**** EXTRACTED TEXT

A Senior's Guide to Improving Overall Well-Being
Guest Author: Jason Lewis
As we age, it is normal for our health to begin to decline. However, many of the aspects of aging we might consider standard are actually not normal or natural at all. For example, dementia is not normal aging; it’s a disease. In fact, by understanding what is going on with your body, you can take control of your health and work to prevent many of the disorders and diseases commonly associated with aging. Your health is in your hands more than you might think.
There are many things you can do to maintain your physical and mental health as you age. Both aspects of your health contribute to your overall well-being and can even affect each other, so it is essential to take care of yourself both physically and mentally. Here are some simple ways to take control of your health and maintain your well-being into your twilight years.
Spend Time Outside
With the advent of air conditioning and artificial lights, more and more people are spending the majority of their time indoors. This is even more true for seniors who might have mobility problems or just no reason to go outside now that they’re retired.

********
**** INFORMATION SUPPLIED

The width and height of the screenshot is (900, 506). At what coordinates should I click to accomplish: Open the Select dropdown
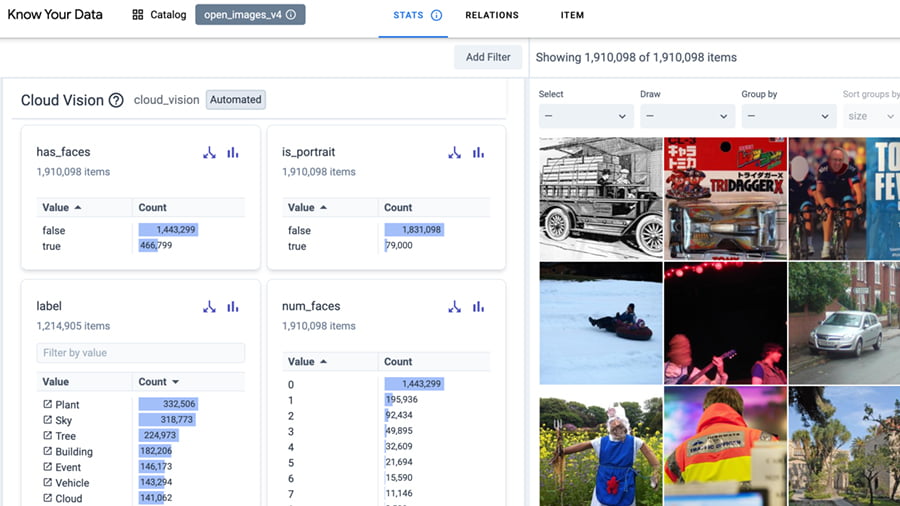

********

COMPLETE THE FOLLOWING:
1 > List every reason the senior well-being guide gives for people, seniors included, spending most of their time indoors.
2 > According to the senior well-being guide, what is dementia, if not normal aging?
3 > Carry on writing the senior well-being guide from where it stops.

RESPONSES IN ORDER:
1 >
- The advent of air conditioning
- Artificial lights
- Mobility problems
- No reason to go outside now that they're retired

2 > A disease.

3 >
However, spending time outside is great for all aspects of your health. Business Insider explains that spending time in nature improves your short-term memory, relieves stress, reduces inflammation, increases concentration, and is even linked to a lower risk of cancer. The best part is that nature is free and relatively accessible. Even placing your feet in the grass for a couple of minutes is linked with increased circulation and mental relaxation.
Perhaps most importantly, nature can also help fight and prevent depression. Seniors are sadly at an increased risk for depression in our modern age. This is likely due to decreased social interaction,feelings of isolation, chronic illnesses, and troubles with mobility. Families are moving further and further away from each other, which puts a real obstacle in the way of seniors who only want to interact with others. Being in nature, however, improves your mental health, reduces the symptoms of depression, and boosts a senior’s overall well-being.
If you’re the caregiver of a senior, it is essential to look for the symptoms of depression, including loss of interests in activities that were once enjoyed, change in appetite, and a change in sleeping patterns. Suddenly sleeping too little or too much are bothsigns of depression. It is not uncommon for those with depression to spend time in bed or on the couch for the majority of the day but also have difficulty going to sleep. Sleeping too much one day and too little the next is also typical. While some might think that depression is just a sign of aging, this is not true. No amount of depression is healthy, and professional help might be necessary.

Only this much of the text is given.